Computational study on the binding mechanism of allosteric drug TNO155 inhibiting SHP2.

E76A mutations of SHP2 have been reported to associate with genetic developmental diseases and cancers, and TNO155 is one of the effective inhibitors targeted to the allosteric site 1, which has already entered the clinical stage. However, the detailed binding mechanism between them still needs further clarification at micro-atomic level. In this study, the binding mechanism of TNO155 inhibiting SHP2 and the superiorities of TNO155 at binding affinity and dynamic interactive behavior with SHP2 were probed utilizing a series of computational drug design technologies.
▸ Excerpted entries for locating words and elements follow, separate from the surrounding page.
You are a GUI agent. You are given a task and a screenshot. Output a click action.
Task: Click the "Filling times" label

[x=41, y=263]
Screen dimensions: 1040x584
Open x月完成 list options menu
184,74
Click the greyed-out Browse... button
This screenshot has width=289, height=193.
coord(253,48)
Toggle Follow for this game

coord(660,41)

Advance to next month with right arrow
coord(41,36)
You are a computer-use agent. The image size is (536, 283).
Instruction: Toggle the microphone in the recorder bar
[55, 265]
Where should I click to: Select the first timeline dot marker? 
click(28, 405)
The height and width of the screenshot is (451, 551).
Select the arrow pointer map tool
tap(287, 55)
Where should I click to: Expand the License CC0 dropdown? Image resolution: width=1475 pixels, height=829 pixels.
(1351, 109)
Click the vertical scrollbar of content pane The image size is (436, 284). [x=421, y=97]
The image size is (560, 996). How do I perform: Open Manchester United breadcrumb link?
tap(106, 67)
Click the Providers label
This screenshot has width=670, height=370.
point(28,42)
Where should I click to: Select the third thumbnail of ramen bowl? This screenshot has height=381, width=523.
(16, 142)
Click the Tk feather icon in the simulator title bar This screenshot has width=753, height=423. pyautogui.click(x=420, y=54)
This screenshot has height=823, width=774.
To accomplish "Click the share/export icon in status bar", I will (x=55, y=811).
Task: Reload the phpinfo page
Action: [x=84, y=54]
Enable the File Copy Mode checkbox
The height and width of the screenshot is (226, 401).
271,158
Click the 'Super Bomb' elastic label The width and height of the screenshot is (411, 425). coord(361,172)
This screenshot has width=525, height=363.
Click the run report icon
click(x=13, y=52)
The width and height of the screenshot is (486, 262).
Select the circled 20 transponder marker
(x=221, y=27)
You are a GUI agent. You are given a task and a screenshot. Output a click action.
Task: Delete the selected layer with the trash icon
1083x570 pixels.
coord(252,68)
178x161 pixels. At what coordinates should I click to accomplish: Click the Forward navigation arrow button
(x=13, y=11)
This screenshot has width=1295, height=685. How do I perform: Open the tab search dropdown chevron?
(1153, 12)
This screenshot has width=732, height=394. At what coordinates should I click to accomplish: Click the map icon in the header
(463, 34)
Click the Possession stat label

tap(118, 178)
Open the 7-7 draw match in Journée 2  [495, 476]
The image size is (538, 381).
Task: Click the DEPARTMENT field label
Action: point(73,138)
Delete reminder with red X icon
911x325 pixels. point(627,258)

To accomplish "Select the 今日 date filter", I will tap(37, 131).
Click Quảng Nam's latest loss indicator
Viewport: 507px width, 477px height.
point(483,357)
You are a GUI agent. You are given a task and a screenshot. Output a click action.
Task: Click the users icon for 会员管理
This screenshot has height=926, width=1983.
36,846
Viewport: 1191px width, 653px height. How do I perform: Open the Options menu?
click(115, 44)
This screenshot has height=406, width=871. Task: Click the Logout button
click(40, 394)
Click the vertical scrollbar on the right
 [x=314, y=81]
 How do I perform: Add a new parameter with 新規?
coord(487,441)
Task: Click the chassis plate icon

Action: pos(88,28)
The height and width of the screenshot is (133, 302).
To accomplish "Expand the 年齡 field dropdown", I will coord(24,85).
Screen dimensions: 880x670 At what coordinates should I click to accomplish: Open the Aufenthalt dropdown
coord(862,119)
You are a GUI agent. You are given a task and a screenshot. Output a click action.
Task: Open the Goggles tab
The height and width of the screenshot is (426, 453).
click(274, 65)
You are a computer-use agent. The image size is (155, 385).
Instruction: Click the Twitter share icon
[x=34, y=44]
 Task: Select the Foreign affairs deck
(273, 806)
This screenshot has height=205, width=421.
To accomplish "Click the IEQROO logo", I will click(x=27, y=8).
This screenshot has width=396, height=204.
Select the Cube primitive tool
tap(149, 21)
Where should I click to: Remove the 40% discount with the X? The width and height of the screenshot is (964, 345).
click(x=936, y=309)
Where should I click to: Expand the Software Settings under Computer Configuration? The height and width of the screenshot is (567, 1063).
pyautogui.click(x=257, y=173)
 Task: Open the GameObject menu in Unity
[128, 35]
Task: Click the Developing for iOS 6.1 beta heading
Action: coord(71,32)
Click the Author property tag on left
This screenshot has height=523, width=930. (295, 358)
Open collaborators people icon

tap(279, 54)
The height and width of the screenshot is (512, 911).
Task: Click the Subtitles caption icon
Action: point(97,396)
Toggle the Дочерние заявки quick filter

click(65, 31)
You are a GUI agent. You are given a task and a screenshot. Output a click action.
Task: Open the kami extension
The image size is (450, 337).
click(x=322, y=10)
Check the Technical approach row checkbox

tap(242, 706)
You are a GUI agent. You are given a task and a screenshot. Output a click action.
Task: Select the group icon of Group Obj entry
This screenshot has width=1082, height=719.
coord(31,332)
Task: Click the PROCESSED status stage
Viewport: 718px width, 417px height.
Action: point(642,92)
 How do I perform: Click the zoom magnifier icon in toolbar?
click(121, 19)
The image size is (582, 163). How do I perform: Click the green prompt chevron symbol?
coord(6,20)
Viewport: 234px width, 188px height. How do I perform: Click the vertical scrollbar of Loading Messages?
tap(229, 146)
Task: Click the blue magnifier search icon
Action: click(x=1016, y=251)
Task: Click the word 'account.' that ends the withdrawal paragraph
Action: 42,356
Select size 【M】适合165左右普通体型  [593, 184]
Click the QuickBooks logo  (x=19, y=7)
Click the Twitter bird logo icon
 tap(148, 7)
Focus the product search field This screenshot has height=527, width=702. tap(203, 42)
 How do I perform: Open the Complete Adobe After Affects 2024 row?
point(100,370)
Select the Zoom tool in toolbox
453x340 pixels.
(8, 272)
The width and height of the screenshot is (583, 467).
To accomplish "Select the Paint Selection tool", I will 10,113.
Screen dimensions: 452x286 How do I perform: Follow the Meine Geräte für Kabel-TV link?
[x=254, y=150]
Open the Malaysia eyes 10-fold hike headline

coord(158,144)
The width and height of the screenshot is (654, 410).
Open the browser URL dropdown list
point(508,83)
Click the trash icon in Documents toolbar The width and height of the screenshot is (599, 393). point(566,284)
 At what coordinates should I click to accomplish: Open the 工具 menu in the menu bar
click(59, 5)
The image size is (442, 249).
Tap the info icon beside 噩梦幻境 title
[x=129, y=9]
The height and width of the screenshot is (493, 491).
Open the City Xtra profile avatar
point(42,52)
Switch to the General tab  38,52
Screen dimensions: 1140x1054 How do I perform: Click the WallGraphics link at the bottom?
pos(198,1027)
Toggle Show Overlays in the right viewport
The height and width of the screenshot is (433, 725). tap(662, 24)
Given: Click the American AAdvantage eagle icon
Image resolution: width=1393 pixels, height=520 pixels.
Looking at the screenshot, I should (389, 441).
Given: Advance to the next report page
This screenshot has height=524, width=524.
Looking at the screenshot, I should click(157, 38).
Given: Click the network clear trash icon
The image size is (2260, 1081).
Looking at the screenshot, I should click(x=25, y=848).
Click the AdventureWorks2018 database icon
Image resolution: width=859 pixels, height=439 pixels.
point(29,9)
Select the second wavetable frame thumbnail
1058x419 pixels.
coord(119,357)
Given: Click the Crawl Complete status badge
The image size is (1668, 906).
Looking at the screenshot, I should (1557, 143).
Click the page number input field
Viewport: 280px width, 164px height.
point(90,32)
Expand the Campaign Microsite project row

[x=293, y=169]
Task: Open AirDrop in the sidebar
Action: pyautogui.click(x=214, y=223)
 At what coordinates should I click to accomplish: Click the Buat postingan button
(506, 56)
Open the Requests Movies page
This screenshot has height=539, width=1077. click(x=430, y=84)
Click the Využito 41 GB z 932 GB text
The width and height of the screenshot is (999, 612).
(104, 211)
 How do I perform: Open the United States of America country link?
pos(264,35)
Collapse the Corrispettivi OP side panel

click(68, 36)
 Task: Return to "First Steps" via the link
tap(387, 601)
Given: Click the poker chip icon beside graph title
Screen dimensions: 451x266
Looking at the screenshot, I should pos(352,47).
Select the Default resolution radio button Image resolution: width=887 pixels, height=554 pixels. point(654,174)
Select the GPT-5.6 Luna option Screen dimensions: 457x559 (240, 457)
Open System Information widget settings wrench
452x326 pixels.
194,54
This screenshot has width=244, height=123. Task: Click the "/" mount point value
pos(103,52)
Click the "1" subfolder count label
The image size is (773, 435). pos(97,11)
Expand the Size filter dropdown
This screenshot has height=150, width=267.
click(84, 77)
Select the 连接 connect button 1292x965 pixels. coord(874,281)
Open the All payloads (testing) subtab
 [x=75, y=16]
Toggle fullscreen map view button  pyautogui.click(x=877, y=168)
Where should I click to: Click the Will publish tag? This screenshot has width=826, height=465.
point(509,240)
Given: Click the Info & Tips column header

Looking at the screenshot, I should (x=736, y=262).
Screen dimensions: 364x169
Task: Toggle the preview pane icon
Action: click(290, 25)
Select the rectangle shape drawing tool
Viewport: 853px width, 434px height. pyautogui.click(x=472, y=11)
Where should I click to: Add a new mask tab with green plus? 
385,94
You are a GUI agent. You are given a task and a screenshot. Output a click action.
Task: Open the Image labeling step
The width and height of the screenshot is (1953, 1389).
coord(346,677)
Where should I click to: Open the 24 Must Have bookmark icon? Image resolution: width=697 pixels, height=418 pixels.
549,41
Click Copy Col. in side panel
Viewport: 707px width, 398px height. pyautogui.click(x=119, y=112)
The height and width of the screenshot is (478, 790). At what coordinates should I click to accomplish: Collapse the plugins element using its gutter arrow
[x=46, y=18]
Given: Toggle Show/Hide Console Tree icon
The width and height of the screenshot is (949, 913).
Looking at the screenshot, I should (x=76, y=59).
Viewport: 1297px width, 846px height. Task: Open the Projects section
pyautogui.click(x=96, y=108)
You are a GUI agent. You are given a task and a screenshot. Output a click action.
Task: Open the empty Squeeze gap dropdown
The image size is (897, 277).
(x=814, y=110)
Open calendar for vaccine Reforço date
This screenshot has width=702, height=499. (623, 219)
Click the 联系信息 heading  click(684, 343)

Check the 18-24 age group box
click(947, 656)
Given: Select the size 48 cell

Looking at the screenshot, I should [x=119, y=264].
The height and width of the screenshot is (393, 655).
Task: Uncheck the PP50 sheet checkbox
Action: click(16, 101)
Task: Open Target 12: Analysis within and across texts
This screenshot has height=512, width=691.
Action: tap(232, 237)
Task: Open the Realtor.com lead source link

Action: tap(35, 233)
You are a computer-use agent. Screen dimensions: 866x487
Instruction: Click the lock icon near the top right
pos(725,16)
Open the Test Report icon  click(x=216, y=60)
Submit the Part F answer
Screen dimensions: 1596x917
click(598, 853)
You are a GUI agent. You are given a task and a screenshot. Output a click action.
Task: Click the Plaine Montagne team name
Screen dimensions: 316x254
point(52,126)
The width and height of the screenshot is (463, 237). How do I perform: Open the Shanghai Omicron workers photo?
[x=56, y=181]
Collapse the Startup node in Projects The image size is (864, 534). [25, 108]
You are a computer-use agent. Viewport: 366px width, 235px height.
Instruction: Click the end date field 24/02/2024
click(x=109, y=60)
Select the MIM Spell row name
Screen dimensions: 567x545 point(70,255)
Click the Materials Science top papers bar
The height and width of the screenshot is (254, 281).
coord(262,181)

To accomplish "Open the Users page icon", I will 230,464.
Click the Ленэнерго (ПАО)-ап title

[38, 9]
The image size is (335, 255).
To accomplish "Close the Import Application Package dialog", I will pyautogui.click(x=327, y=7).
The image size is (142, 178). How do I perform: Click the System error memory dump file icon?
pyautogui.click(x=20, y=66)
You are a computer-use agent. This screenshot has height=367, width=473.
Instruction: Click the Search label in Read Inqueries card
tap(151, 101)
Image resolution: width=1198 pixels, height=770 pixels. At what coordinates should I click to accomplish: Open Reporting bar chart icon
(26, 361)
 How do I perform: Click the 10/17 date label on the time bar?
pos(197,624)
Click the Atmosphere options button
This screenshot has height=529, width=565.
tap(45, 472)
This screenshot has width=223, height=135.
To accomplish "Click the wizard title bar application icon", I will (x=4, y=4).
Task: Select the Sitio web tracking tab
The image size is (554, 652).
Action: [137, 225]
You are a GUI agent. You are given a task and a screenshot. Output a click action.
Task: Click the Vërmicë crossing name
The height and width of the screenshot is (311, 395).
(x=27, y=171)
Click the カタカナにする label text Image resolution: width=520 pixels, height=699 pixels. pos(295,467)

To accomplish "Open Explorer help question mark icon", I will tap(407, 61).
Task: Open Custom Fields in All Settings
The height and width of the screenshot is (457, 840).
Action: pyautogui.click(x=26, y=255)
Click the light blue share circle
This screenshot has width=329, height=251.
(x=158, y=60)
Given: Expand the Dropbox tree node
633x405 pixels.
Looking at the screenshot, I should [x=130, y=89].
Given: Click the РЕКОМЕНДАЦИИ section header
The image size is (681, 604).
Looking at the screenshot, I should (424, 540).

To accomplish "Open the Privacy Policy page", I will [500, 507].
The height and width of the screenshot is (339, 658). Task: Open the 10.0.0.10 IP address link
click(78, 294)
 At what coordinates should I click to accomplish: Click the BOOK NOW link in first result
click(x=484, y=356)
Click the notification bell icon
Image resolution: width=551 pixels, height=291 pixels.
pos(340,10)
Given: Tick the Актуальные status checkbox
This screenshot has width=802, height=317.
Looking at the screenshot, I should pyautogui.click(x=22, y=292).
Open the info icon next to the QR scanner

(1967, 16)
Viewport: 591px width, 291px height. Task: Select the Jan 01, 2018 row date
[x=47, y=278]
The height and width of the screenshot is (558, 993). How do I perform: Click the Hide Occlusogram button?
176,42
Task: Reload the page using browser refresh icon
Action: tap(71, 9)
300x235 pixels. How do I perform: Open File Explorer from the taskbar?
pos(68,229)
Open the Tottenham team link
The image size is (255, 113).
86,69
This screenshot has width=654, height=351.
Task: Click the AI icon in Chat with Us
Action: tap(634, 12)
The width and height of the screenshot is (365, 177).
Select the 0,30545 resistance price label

The results show that SHP2 forms tighter interaction with TNO155 compared to SHP099. SHP2-TNO155 exhibits the largest electrostatic interaction among all complex systems, which can be manifested by the strong hydrogen bond interactions formed by two electrically charged residues, Arg111 and Glu250. Notably, in SHP2-TNO155 system, Asp489 makes an additional substantial beneficial contribution. The E76A mutation brings stronger residue positive correlation and a larger conformation fluctuation between N-CH2 and PTP domains, resulting in tighter binding between TNO155 and SHP2. This study offers valuable insights for the further design and development of novel SHP2 allosteric inhibitors.